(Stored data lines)
....

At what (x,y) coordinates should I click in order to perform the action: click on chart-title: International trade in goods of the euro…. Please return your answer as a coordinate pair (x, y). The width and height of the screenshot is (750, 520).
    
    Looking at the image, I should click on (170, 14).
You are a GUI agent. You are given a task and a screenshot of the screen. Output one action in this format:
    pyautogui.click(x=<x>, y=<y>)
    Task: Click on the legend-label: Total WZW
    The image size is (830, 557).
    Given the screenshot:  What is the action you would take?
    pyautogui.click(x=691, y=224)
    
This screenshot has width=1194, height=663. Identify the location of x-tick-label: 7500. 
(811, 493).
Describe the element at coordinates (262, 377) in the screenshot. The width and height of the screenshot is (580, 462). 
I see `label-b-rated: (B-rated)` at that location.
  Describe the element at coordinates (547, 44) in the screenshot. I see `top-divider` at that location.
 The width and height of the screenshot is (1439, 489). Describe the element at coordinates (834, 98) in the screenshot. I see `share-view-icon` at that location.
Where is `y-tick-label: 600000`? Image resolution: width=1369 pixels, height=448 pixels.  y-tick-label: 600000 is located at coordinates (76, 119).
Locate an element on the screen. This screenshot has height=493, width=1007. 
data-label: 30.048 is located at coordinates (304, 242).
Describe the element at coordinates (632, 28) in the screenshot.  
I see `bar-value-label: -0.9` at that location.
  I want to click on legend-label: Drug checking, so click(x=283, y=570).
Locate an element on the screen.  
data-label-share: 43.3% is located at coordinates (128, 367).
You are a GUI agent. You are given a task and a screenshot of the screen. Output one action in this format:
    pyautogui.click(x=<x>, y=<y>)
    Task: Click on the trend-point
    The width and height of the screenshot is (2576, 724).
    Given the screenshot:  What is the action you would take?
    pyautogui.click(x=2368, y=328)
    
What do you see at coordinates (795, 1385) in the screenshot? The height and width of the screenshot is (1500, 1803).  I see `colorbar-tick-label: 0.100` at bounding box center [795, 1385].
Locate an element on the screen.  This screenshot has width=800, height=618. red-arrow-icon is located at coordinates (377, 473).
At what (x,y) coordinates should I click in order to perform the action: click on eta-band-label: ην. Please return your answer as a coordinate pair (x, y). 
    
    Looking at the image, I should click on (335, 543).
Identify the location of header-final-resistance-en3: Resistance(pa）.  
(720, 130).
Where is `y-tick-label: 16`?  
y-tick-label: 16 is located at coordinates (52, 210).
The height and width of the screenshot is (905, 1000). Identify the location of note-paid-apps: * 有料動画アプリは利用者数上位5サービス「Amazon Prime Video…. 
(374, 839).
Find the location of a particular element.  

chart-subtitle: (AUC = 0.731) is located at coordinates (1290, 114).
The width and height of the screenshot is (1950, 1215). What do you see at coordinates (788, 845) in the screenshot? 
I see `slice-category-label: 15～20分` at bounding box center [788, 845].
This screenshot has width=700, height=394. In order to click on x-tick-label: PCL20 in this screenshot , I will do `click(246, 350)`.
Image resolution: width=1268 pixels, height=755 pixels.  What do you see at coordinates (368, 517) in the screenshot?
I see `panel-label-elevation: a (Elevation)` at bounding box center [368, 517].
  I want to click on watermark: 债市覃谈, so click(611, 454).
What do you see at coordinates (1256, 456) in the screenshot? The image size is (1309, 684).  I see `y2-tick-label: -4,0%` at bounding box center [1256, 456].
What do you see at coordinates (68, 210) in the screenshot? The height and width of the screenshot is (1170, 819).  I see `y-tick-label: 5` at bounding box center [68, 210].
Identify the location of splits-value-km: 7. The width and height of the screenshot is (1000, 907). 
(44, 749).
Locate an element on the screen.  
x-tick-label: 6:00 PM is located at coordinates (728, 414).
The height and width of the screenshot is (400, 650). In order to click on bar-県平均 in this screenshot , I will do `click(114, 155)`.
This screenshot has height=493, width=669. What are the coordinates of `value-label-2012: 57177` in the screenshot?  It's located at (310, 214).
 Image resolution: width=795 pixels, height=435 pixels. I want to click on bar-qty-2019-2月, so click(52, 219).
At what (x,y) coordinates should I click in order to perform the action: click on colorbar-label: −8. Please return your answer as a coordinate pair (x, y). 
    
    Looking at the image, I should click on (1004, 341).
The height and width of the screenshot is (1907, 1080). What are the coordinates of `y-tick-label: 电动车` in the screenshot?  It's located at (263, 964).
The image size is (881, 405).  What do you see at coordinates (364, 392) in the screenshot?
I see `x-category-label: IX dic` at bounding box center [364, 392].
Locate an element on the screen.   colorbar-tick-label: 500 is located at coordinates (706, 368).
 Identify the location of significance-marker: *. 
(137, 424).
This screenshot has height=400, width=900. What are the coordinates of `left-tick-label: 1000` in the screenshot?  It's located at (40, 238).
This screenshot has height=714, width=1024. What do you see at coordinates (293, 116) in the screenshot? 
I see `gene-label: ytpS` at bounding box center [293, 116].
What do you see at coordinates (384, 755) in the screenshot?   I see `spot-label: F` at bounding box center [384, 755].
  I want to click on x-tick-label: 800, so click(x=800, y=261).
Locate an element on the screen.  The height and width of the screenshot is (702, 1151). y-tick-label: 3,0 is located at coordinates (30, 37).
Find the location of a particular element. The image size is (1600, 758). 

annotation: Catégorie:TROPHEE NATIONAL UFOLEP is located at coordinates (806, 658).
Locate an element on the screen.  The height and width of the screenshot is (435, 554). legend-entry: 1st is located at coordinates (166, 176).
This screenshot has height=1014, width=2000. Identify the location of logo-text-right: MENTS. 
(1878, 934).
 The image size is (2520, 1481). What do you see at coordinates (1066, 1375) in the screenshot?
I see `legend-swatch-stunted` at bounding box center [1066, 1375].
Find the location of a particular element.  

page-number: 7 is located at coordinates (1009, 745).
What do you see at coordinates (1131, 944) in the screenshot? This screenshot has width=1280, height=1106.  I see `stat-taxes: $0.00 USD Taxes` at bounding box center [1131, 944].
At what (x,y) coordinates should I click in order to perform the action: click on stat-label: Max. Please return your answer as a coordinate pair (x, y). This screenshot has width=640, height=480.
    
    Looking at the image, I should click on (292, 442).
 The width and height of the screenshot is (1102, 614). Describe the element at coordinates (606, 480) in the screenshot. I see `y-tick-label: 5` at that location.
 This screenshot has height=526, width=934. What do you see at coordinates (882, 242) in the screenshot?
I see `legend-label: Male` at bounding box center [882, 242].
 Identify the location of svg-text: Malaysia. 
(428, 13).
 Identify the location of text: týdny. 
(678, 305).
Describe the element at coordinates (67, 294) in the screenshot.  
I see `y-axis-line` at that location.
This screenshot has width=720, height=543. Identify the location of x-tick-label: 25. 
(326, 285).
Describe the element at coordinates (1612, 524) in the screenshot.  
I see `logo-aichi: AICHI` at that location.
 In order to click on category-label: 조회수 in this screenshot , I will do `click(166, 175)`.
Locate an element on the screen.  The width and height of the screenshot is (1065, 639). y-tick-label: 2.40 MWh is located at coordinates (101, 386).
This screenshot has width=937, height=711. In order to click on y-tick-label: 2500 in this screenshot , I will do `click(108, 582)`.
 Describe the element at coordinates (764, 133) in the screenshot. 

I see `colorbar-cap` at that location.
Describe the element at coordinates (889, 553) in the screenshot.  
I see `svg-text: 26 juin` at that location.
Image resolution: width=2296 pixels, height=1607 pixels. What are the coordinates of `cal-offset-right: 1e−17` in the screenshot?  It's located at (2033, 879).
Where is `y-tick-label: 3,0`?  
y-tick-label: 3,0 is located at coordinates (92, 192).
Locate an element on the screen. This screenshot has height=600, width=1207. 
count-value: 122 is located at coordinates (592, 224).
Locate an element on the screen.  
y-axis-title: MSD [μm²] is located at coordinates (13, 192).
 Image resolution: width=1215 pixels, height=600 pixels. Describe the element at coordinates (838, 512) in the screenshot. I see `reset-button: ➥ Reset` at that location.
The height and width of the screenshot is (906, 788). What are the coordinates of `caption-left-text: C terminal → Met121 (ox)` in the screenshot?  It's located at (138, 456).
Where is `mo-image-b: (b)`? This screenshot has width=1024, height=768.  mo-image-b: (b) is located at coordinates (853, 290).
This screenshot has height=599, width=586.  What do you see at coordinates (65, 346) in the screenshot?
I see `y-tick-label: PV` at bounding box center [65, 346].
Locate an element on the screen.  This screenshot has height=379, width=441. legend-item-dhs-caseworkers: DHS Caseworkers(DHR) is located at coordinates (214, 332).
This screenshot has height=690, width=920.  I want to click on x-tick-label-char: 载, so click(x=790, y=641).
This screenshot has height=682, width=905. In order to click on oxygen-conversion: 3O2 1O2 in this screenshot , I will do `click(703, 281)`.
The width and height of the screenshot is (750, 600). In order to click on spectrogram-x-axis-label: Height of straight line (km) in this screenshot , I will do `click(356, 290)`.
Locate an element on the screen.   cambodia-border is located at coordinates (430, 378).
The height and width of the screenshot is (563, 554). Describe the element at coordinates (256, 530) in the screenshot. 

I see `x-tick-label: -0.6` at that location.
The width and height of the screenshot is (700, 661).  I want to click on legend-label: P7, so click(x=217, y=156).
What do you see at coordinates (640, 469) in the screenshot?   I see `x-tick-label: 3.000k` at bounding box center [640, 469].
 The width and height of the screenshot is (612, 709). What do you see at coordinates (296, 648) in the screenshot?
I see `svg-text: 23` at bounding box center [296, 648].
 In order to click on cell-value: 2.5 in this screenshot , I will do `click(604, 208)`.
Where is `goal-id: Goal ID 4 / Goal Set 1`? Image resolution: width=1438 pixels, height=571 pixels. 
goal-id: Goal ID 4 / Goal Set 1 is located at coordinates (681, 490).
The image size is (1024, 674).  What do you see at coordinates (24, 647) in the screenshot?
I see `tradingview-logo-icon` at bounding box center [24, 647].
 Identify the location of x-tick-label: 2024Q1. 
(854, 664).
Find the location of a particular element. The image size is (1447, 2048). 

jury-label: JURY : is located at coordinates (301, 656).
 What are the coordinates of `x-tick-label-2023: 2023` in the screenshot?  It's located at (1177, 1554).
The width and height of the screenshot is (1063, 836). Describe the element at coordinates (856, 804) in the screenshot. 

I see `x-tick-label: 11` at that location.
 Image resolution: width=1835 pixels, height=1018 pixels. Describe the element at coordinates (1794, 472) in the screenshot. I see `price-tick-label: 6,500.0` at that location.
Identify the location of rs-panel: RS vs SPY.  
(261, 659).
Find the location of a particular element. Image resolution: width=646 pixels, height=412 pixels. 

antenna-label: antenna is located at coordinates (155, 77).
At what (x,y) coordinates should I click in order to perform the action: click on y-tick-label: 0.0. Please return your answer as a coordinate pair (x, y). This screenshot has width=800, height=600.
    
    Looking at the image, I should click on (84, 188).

....

Requirement - Reproduce verbatim the lines from the start of the records through the line containing "Looking at the image, I should click on (170, 14).", including both ends.

Answer to this task -
At what (x,y) coordinates should I click in order to perform the action: click on chart-title: International trade in goods of the euro…. Please return your answer as a coordinate pair (x, y). The width and height of the screenshot is (750, 520).
    
    Looking at the image, I should click on (170, 14).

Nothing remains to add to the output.